夜空の音

Open App

本気の恋

声が詰まった。
君と話したいことは沢山あって、伝えたい言葉も沢山ある。
君と話したいことを沢山考えて、伝えたい言葉も沢山考えた。
だが、声にならない。
溢れるのは音ではなく、雫だった。

「....っ。」

何度も息を吸って、何度も口を開くが、変わらない。
これほど、マスクをつけていて良かったと思った日は来ないだろう。
開いた口を隠し、雫は食べてくれる。

君の顔が見れない。
見たら逃げてしまいそうだ。
でも、わかる。
君は、私の言葉を待ってくれている。
何も言わず、何もせず、どこにも行かず、ただ私の前に立っている。

情けない。
そんな自分を奮い立たせるため、大きく息を吸って、君の目を見た。
「っ....大好きです。」
マスクが食べきれない大粒の雫が生まれた。
視界は歪み、キラキラしている。首につーっと冷たいものが滑っている。
情けない。
沢山考えた。沢山想像した。
でも、出てきた言葉は、想像していなかった、何ともシンプルで短い言葉だった。

だが、これが正解だ。
どれだけ取り繕っても、この言葉が心の最深部を巣食っている。

君は、口を開いた。
わかっている、でも、聞きたくないっ。


ピピ、ピピ
目覚ましがなる。
女の子はアラームを止め、身体を起こす。彼女は頬に冷たい線を感じた。
「....夢か。」
カーテンを開け、急いで顔を洗い、目元を冷やす。身支度を整え、家を出る。
外へ1歩踏み出せば、あの日と同じ、澄んだ空が彼女を見下ろしている。

今、何してますか。
どこにいますか。
誰といますか。
どんな女の子が君の心にいるのかな。

毎日、同じ質問が彼女の心をよぎる。
その度、胸が苦しくなる。
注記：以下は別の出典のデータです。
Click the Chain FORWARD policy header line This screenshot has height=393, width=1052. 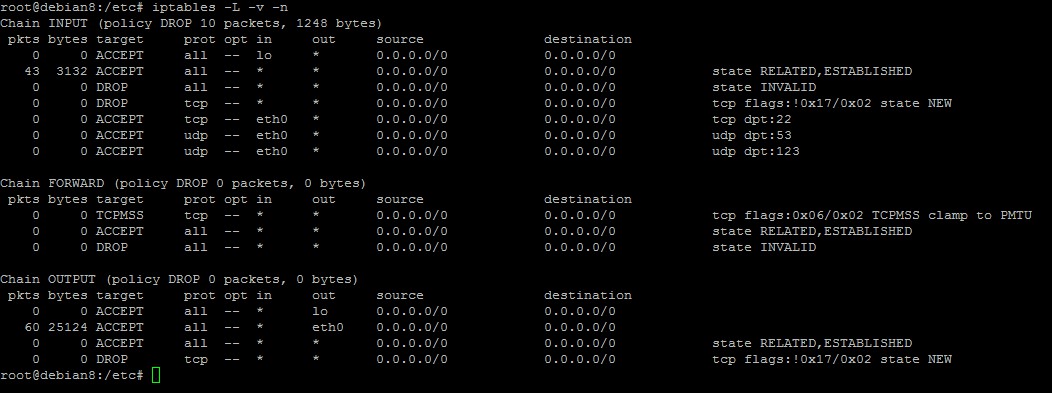pos(183,183)
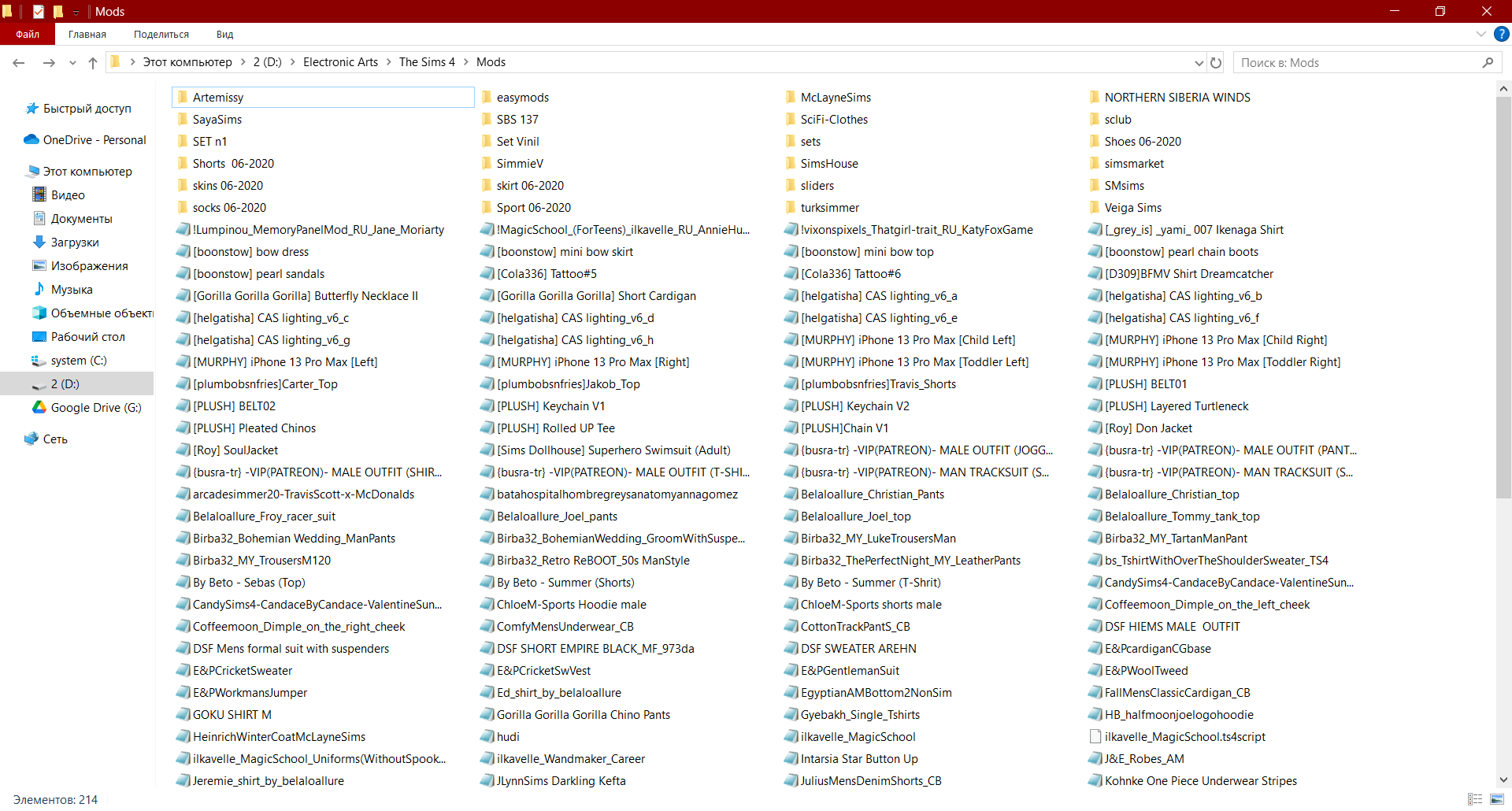Switch to the Вид ribbon tab

(224, 34)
いっそ、記憶が消えたらいいのにと思う程に。
でも、これでいいのだと思う。
目を閉じると、あの向日葵のような笑顔が瞼の裏で映された。
彼女の心が太陽に照らされたように暖かくなる。

大きく息を吸って、澄んだ空を仰ぐ今の彼女は口元が光に照らされている。
太陽に向かって小さく微笑んだ。